Rocky Mountain Solo 70 CR Bike 2012 > Complete Bikes > Road Bikes | Jenson USA Online Bike Shop

Full-carbon, 105 components, fantastic price.

Make sure you do enough research and test-rides to get the geo right.


----------



## .je (Aug 25, 2012)

At the same website there is this
Diamondback Podium Sport Road Bike '12 > Complete Bikes > Road Bikes | Jenson USA Online Bike Shop
It's alu, the saddle is lousy, but it rolls very well and you can get some good speed on it. It weighs about 21lb, the wheels look light but they aren't really that light, but it should work pretty well for $750.

I think Bikes Direct might have something at a similar price but this looks like a good buy for that amount of money.


----------



## tdprange (Feb 14, 2013)

Thanks for the help. Ended up going with a 2013 Felt Z85 from the LBS since they had them on sale for 20% off.


----------



## PJ352 (Dec 5, 2007)

tdprange said:


> Thanks for the help. Ended up going with a 2013 Felt Z85 from the LBS since they had them on sale for 20% off.

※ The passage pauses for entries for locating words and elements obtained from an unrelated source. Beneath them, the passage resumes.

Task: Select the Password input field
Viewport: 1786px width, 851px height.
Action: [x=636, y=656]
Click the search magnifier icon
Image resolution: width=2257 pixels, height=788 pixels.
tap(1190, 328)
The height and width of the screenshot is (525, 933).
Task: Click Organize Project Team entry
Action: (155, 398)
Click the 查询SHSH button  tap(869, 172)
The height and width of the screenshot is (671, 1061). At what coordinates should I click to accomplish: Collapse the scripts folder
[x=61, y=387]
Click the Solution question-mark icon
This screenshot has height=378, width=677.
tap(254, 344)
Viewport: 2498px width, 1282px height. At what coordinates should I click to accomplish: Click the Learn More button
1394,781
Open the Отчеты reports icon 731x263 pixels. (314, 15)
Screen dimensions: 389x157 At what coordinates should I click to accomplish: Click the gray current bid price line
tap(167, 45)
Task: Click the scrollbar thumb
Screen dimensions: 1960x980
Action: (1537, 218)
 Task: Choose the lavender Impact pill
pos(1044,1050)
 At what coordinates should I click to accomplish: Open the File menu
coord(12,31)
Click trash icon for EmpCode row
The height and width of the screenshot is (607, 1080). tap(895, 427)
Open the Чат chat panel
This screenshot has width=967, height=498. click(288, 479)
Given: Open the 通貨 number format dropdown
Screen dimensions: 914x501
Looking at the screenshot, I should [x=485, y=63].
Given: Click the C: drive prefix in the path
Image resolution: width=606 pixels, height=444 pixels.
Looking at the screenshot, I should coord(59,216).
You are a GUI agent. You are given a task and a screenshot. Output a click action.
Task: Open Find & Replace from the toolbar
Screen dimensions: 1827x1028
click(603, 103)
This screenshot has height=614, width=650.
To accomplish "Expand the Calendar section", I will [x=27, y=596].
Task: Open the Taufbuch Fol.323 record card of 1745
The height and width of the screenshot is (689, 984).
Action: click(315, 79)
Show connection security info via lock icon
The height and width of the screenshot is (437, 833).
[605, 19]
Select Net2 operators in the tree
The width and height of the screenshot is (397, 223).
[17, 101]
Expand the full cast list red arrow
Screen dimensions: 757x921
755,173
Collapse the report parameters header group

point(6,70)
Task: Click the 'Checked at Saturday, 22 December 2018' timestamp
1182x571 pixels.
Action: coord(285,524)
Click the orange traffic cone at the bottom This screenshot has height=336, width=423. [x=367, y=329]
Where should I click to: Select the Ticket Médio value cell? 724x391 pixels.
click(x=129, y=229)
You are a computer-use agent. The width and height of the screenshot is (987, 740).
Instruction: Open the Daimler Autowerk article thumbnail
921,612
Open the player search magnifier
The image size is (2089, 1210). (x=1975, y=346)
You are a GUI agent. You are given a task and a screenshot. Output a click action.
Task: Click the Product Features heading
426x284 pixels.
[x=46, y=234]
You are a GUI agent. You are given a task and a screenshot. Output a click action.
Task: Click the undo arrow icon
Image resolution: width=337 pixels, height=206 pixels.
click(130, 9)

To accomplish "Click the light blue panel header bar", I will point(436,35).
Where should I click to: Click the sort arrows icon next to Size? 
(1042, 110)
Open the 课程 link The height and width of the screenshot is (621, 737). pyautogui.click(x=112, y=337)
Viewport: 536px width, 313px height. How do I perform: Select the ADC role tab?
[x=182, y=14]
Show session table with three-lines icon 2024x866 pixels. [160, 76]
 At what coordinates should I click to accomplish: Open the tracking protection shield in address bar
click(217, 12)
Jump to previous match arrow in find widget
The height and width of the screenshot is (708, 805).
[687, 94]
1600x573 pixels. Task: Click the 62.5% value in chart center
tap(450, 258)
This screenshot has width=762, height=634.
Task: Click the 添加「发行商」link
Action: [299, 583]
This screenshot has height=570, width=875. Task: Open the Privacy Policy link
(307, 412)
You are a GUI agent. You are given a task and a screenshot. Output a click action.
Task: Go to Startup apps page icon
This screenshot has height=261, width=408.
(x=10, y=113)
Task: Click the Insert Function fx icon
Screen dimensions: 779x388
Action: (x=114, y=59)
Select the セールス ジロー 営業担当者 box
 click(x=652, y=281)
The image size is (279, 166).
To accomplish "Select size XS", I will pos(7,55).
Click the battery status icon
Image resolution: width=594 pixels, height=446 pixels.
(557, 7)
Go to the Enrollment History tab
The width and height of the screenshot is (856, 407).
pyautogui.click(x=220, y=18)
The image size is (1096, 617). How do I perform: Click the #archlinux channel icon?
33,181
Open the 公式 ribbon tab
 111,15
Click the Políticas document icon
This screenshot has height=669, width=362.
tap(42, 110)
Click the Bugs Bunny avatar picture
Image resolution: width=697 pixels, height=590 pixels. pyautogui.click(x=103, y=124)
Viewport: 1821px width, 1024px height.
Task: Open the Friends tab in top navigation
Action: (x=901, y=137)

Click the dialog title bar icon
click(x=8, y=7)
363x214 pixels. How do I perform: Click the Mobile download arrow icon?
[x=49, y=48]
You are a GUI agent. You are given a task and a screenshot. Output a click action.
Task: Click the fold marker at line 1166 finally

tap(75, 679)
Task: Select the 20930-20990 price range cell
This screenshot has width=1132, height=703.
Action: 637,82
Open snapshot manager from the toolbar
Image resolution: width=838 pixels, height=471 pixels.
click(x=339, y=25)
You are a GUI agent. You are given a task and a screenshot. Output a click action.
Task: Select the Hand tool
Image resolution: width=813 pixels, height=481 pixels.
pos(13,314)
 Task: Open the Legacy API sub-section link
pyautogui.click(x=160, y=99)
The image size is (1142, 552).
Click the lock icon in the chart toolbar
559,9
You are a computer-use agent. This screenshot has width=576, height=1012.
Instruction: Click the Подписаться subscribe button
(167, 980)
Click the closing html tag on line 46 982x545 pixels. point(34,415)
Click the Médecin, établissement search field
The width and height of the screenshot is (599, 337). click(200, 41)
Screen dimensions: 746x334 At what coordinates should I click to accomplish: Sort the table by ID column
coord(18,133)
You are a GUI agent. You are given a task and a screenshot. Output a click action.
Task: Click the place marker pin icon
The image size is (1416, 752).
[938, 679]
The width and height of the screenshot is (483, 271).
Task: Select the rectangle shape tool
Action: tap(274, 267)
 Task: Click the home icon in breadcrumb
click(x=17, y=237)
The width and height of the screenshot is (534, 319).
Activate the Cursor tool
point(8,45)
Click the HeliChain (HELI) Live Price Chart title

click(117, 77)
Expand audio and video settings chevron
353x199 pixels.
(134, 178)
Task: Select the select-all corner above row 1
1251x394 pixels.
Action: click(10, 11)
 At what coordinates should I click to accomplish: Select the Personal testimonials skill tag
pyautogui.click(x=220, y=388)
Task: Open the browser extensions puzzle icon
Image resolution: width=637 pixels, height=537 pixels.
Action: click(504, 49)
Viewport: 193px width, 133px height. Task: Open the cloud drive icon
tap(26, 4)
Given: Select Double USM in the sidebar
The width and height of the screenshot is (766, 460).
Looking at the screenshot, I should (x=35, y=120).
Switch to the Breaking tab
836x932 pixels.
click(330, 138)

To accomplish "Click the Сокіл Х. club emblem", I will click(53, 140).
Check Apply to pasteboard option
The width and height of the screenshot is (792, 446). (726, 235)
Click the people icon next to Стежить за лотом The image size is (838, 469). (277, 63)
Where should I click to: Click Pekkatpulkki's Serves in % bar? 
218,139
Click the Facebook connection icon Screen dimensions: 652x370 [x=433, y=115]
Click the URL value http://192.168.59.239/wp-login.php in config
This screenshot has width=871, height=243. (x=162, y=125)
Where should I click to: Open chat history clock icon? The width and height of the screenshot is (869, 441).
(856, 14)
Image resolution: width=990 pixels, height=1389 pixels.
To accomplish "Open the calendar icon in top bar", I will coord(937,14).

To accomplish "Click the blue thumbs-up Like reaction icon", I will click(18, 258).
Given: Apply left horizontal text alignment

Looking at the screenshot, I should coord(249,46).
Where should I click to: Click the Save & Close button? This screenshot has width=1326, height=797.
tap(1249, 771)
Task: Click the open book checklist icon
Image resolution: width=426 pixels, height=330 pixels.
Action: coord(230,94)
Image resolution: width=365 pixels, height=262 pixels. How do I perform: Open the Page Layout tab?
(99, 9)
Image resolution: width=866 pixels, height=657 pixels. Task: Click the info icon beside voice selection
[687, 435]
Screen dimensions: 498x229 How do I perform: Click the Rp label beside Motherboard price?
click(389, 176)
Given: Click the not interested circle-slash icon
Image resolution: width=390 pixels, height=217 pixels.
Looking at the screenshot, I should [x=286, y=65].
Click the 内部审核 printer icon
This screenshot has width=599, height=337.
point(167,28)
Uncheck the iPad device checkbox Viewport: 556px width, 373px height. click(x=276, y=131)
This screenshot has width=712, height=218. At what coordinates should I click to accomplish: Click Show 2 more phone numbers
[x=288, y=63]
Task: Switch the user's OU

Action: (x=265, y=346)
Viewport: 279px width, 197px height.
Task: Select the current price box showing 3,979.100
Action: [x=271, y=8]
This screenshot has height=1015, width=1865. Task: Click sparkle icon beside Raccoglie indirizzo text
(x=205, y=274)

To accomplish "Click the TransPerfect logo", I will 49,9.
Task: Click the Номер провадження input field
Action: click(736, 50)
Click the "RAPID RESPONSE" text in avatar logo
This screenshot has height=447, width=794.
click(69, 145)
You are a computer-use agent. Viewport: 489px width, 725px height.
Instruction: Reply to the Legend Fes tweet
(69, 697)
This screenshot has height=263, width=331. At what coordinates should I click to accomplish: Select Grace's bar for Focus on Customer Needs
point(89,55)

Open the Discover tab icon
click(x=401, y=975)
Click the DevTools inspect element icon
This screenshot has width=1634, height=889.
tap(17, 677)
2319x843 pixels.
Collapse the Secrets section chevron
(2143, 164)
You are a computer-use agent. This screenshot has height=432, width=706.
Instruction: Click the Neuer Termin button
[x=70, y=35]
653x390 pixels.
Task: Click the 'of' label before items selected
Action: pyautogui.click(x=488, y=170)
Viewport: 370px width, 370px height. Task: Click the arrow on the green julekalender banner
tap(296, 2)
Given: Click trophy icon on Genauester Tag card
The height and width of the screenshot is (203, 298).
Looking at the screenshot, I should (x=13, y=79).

Congrats! Post pics when you get a chance...


----------



## CMJTperry (Oct 23, 2012)

tdprange said:


> Thanks for the help. Ended up going with a 2013 Felt Z85 from the LBS since they had them on sale for 20% off.


Great choice. I love both of my Felts.


----------



## jeepsouth (Nov 28, 2011)

Nice bike and a good choice. Hope you really enjoy it. Like PJ said, let us see some pics. Happy for you.


----------



## easyridernyc (Jan 10, 2008)

tihsepa said:


> Here is a heck of a deal.
> 
> As stated above Tiagra is not to bad these days. I would say is as as good as the 5600 stuff.
> 
> 2012 Ridley Icarus/Shimano Tiagra Complete Bike - Competitive Cyclist


:thumbsup:


----------



## easyridernyc (Jan 10, 2008)

jeepsouth said:


> Rocky Mountain Solo 70 CR Bike 2012 > Complete Bikes > Road Bikes | Jenson USA Online Bike Shop
> 
> Full-carbon, 105 components, fantastic price.
> 
> Make sure you do enough research and test-rides to get the geo right.


but its not the ridley...


----------



## easyridernyc (Jan 10, 2008)

PJ352 said:


> Congrats! Post pics when you get a chance...


good choice. nice frame....


----------



## TXFZrider (Mar 9, 2013)

get out and ride the heck out of it. I am sure you will want a true tri bike later but the felt will be a great training bike and will serve you well.


----------